Start QUOTED TEXT

Apache Hadoop is an open source software framework for storage and large
scale processing of data-sets on clusters of commodity hardware. Hadoop
is an Apache top-level project being built and used by a global
community of contributors and users. It is licensed under the Apache
License 2.0.
Hadoop was created by Doug Cutting and Mike Cafarella in 2005. It was originally developed to support distribution for the Nutch search engine project. Doug, who was working at Yahoo! at the time and is now Chief Architect of Cloudera,
named the project after his son's toy elephant. Cutting's son was 2
years old at the time and just beginning to talk. He called his beloved
stuffed yellow elephant "Hadoop" (with the stress on the first
syllable). Now 12, Doug's son often exclaims, "Why don't you say my
name, and why don't I get royalties? I deserve to be famous for this!"
The Apache Hadoop framework is composed of the following modules
- Hadoop Common: contains libraries and utilities needed by other Hadoop modules
- Hadoop Distributed File System (HDFS): a distributed file-system that stores data on the commodity machines, providing very high aggregate bandwidth across the cluster
- Hadoop YARN: a resource-management platform responsible for managing compute resources in clusters and using them for scheduling of users' applications
- Hadoop MapReduce: a programming model for large scale data processing
All the modules in Hadoop are designed with a fundamental assumption
that hardware failures (of individual machines, or racks of machines)
are common and thus should be automatically handled in software by the
framework. Apache Hadoop's MapReduce and HDFS components originally
derived respectively from Google's MapReduce and Google File System
(GFS) papers.
Beyond HDFS, YARN and MapReduce, the entire Apache Hadoop "platform"
is now commonly considered to consist of a number of related projects as
well: Apache Pig, Apache Hive, Apache HBase, and others.
For the end-users, though MapReduce Java code is common, any
programming language can be used with "Hadoop Streaming" to implement
the "map" and "reduce" parts of the user's program. Apache Pig and
Apache Hive, among other related projects, expose higher level user
interfaces like Pig latin and a SQL variant respectively. The Hadoop
framework itself is mostly written in the Java programming language,
with some native code in C and command line utilities written as
shell-scripts.
HDFS and MapReduce
There are two primary components at the core of Apache Hadoop 1.x:
the Hadoop Distributed File System (HDFS) and the MapReduce parallel
processing framework. These are both open source projects, inspired by
technologies created inside Google.

Hadoop distributed file system
The Hadoop distributed file system (HDFS) is a distributed, scalable,
and portable file-system written in Java for the Hadoop framework. Each
node in a Hadoop instance typically has a single namenode, and a
cluster of datanodes form the HDFS cluster. The situation is typical
because each node does not require a datanode to be present. Each
datanode serves up blocks of data over the network using a block
protocol specific to HDFS. The file system uses the TCP/IP layer for
communication. Clients use Remote procedure call (RPC) to communicate
between each other.

HDFS stores large files (typically in the range of gigabytes to
terabytes) across multiple machines. It achieves reliability by
replicating the data across multiple hosts, and hence does not require
RAID storage on hosts. With the default replication value, 3, data is
stored on three nodes: two on the same rack, and one on a different
rack. Data nodes can talk to each other to rebalance data, to move
copies around, and to keep the replication of data high. HDFS is not
fully POSIX-compliant, because the requirements for a POSIX file-system
differ from the target goals for a Hadoop application. The tradeoff of
not having a fully POSIX-compliant file-system is increased performance
for data throughput and support for non-POSIX operations such as Append.

End QUOTED TEXT
Start DATA SECTION

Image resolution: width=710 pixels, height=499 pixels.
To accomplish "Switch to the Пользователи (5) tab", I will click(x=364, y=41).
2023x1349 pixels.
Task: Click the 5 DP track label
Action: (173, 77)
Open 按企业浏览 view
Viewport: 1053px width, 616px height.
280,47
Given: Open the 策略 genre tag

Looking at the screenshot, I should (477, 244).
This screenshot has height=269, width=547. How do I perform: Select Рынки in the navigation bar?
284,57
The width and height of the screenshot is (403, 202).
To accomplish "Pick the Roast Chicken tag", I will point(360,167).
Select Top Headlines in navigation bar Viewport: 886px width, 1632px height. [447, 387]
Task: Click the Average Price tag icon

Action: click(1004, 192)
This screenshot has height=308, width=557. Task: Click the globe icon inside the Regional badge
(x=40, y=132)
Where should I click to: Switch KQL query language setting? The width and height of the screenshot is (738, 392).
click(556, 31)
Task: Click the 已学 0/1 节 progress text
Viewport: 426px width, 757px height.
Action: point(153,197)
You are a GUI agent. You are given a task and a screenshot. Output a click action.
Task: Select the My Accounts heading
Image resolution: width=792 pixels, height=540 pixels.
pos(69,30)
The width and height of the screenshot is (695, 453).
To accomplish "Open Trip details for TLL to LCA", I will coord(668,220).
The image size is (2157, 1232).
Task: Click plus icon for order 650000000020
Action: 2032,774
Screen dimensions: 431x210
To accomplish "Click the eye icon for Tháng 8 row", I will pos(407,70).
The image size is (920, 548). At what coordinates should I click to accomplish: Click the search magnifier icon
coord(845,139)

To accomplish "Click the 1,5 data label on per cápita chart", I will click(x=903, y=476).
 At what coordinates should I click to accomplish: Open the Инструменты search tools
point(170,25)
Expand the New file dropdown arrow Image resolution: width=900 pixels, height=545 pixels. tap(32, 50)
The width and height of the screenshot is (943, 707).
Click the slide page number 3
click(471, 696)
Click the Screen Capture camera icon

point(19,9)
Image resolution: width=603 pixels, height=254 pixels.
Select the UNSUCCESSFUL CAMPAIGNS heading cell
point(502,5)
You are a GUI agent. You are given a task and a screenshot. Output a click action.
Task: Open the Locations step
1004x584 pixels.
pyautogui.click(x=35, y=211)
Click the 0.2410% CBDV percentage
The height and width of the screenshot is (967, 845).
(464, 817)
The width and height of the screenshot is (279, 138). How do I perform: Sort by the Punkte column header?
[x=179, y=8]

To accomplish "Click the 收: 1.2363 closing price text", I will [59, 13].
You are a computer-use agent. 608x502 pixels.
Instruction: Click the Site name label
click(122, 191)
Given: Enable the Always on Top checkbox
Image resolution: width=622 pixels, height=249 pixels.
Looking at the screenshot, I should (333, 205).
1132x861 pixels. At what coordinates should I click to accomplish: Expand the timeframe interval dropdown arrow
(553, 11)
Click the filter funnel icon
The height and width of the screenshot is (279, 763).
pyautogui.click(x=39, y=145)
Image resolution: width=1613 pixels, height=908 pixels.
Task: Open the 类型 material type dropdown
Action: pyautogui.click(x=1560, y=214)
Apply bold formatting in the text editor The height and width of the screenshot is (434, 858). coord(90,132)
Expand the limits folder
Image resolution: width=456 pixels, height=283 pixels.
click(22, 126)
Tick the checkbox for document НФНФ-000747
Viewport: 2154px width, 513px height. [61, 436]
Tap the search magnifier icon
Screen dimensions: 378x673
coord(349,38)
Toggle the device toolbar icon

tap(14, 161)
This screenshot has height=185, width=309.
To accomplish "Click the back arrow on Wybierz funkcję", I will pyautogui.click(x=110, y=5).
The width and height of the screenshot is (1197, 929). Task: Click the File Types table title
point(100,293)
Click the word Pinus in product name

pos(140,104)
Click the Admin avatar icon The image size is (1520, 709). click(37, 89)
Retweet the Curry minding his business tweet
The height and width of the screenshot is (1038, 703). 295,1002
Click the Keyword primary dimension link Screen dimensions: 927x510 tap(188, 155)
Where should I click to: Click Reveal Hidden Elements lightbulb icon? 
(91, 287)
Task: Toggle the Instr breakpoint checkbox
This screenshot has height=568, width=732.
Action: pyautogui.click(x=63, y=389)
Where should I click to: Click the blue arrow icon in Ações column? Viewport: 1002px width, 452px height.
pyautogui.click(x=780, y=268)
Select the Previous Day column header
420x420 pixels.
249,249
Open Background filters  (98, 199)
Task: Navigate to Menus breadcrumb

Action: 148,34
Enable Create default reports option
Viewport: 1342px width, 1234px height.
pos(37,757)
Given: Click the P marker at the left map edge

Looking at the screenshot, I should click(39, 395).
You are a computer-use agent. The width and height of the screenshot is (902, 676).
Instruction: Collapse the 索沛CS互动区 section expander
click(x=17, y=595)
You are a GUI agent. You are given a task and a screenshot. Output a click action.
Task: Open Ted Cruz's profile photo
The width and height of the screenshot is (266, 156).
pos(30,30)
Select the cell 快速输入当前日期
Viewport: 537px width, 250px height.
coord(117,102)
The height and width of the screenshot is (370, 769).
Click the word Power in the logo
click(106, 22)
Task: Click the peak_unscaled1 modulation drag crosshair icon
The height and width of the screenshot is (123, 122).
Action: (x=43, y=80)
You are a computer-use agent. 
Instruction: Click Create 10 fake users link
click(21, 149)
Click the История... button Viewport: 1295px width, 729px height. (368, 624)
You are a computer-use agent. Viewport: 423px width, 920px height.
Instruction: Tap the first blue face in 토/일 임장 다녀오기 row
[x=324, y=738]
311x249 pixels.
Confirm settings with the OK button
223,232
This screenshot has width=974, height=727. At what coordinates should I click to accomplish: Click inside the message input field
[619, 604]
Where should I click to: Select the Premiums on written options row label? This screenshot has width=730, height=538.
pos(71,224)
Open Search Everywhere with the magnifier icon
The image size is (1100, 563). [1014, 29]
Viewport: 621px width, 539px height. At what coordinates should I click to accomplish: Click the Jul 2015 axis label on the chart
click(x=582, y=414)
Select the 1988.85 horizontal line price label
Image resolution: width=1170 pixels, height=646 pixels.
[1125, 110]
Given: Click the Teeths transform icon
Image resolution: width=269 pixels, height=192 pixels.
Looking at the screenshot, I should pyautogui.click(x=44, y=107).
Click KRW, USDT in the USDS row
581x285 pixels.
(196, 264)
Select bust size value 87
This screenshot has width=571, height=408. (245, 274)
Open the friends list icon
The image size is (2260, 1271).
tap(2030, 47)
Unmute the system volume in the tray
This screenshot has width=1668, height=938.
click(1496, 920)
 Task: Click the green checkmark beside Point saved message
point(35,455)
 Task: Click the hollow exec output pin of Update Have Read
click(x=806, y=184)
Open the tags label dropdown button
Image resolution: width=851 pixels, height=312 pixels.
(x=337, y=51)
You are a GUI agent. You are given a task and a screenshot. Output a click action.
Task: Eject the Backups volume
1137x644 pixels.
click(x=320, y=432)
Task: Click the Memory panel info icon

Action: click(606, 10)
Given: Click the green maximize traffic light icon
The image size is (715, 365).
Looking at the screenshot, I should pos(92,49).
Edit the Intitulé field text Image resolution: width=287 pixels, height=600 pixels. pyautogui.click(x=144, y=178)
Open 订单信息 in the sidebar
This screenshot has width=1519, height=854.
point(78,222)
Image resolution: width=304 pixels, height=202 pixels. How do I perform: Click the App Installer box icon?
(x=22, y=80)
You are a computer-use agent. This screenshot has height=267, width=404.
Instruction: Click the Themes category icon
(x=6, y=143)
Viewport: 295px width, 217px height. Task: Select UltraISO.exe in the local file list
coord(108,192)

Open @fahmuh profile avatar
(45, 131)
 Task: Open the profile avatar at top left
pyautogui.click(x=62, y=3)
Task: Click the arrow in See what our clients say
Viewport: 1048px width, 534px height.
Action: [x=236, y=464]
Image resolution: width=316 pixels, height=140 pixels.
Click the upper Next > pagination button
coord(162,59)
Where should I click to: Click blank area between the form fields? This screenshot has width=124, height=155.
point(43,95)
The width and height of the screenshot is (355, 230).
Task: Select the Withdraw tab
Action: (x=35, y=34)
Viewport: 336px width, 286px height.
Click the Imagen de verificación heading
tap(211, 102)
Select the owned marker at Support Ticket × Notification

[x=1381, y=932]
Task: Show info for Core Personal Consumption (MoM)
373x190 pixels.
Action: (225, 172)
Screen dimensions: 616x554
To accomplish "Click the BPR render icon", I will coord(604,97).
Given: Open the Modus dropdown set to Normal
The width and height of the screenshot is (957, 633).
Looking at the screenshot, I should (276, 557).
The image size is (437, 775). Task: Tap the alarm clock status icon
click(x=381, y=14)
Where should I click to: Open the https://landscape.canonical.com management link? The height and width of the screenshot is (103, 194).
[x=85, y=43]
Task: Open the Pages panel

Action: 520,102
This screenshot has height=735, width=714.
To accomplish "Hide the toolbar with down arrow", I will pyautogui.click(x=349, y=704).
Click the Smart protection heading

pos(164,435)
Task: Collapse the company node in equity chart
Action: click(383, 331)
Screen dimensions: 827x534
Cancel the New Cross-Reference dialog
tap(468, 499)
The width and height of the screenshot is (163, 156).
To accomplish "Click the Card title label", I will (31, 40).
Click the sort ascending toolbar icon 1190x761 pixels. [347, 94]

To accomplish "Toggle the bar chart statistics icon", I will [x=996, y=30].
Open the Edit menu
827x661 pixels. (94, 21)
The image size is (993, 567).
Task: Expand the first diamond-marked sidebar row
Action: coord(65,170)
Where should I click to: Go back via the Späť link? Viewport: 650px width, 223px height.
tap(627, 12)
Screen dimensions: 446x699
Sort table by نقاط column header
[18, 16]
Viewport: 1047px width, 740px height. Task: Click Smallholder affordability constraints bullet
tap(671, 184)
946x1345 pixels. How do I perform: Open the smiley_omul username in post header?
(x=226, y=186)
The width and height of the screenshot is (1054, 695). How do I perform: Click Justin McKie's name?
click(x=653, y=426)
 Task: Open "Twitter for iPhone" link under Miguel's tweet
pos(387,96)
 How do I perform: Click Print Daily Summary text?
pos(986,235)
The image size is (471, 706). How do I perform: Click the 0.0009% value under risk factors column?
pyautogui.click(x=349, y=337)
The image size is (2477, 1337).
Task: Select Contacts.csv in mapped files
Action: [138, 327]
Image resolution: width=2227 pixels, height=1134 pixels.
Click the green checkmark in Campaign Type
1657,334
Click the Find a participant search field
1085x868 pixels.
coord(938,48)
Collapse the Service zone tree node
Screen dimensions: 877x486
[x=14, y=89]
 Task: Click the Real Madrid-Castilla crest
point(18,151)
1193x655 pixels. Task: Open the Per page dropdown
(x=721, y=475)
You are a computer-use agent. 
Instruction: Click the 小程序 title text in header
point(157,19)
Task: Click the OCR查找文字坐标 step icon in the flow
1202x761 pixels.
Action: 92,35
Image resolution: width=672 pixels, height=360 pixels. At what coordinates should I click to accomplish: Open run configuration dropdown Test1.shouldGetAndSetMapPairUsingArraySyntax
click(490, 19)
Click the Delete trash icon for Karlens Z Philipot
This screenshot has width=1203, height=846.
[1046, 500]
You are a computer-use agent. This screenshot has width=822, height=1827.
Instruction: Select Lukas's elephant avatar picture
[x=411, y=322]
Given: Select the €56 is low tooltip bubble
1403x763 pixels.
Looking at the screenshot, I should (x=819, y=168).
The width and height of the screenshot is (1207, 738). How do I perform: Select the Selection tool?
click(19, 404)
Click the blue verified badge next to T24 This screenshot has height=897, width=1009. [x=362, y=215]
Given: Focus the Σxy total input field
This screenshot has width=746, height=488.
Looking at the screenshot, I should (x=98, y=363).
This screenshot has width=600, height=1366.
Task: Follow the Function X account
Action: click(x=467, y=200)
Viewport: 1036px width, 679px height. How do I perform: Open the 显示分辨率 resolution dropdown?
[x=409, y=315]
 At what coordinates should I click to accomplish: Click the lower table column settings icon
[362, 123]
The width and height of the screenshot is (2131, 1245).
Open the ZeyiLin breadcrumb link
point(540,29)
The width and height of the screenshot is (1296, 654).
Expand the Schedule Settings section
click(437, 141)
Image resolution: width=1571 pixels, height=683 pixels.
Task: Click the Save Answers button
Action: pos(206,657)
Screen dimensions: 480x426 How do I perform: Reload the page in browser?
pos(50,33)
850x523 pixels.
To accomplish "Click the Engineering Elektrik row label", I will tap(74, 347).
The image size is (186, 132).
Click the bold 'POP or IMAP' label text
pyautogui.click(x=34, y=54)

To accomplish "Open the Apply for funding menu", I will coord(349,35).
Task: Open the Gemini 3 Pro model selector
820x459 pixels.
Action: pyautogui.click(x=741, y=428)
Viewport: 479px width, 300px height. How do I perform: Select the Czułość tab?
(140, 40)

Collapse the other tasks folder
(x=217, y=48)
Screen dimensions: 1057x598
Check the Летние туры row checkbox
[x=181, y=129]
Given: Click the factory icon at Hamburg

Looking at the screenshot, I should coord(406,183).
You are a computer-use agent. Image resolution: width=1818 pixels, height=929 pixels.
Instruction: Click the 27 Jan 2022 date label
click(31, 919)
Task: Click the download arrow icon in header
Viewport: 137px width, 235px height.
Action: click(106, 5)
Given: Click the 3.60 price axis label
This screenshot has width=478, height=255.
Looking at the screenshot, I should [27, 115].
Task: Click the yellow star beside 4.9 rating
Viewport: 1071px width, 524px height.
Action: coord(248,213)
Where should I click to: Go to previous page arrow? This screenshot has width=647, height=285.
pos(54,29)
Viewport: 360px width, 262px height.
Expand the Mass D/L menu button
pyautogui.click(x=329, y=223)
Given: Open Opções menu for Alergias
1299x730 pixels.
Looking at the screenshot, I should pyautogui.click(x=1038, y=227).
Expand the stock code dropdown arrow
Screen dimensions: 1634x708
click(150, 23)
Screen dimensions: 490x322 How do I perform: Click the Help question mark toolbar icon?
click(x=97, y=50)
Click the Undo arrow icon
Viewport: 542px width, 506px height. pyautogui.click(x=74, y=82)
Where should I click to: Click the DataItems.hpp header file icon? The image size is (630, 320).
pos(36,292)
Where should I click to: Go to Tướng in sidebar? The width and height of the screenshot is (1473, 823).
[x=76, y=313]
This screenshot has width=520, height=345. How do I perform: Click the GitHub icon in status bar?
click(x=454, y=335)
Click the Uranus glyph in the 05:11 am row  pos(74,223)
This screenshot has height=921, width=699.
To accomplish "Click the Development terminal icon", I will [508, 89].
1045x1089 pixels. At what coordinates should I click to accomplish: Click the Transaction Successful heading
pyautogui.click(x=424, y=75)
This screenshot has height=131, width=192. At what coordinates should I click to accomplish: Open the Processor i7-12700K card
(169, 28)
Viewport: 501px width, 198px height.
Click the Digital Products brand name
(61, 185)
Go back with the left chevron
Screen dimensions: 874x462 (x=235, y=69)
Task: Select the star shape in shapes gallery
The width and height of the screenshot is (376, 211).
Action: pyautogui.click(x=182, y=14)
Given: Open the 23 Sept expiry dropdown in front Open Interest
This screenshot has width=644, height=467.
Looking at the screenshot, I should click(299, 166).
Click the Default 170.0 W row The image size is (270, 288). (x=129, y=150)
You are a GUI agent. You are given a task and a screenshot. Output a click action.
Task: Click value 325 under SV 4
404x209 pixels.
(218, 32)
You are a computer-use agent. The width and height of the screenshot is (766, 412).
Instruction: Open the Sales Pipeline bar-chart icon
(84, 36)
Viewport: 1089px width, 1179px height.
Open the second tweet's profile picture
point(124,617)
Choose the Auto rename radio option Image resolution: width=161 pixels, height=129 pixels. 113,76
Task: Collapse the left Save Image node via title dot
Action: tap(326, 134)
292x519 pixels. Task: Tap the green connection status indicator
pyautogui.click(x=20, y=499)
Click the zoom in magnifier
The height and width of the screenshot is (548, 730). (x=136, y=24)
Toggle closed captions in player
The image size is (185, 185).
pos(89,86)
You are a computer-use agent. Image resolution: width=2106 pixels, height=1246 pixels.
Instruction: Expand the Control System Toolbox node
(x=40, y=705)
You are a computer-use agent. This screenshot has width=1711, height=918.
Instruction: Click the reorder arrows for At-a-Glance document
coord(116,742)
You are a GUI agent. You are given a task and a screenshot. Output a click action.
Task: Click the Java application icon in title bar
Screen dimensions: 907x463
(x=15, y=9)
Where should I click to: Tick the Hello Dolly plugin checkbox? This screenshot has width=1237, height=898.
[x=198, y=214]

End DATA SECTION

— WORK INSTRUCTIONS —
Carry the Hadoop write-up forward from its last sentence, the one about non-POSIX operations such as Append, and keep its plain, factual style.

— TASK RESPONSE —
HDFS added the high-availability capabilities for release 2.x,
allowing the main metadata server (the NameNode) to be failed over
manually to a backup in the event of failure, automatic fail-over.
The HDFS file system includes a so-called secondary namenode, which
misleads some people into thinking that when the primary namenode goes
offline, the secondary namenode takes over. In fact, the secondary
namenode regularly connects with the primary namenode and builds
snapshots of the primary namenode's directory information, which the
system then saves to local or remote directories. These checkpointed
images can be used to restart a failed primary namenode without having
to replay the entire journal of file-system actions, then to edit the
log to create an up-to-date directory structure. Because the namenode is
the single point for storage and management of metadata, it can become a
bottleneck for supporting a huge number of files, especially a large
number of small files. HDFS Federation, a new addition, aims to tackle
this problem to a certain extent by allowing multiple name-spaces served
by separate namenodes.
An advantage of using HDFS is data awareness between the job tracker
and task tracker. The job tracker schedules map or reduce jobs to task
trackers with an awareness of the data location. For example, if node A
contains data (x, y, z) and node B contains data (a, b, c), the job
tracker schedules node B to perform map or reduce tasks on (a,b,c) and
node A would be scheduled to perform map or reduce tasks on (x,y,z).
This reduces the amount of traffic that goes over the network and
prevents unnecessary data transfer. When Hadoop is used with other file
systems, this advantage is not always available. This can have a
significant impact on job-completion times, which has been demonstrated
when running data-intensive jobs. HDFS was designed for mostly immutable
files and may not be suitable for systems requiring concurrent
write-operations.
Another limitation of HDFS is that it cannot be mounted directly by
an existing operating system. Getting data into and out of the HDFS file
system, an action that often needs to be performed before and after
executing a job, can be inconvenient. A filesystem in Userspace (FUSE)
virtual file system has been developed to address this problem, at least
for Linux and some other Unix systems.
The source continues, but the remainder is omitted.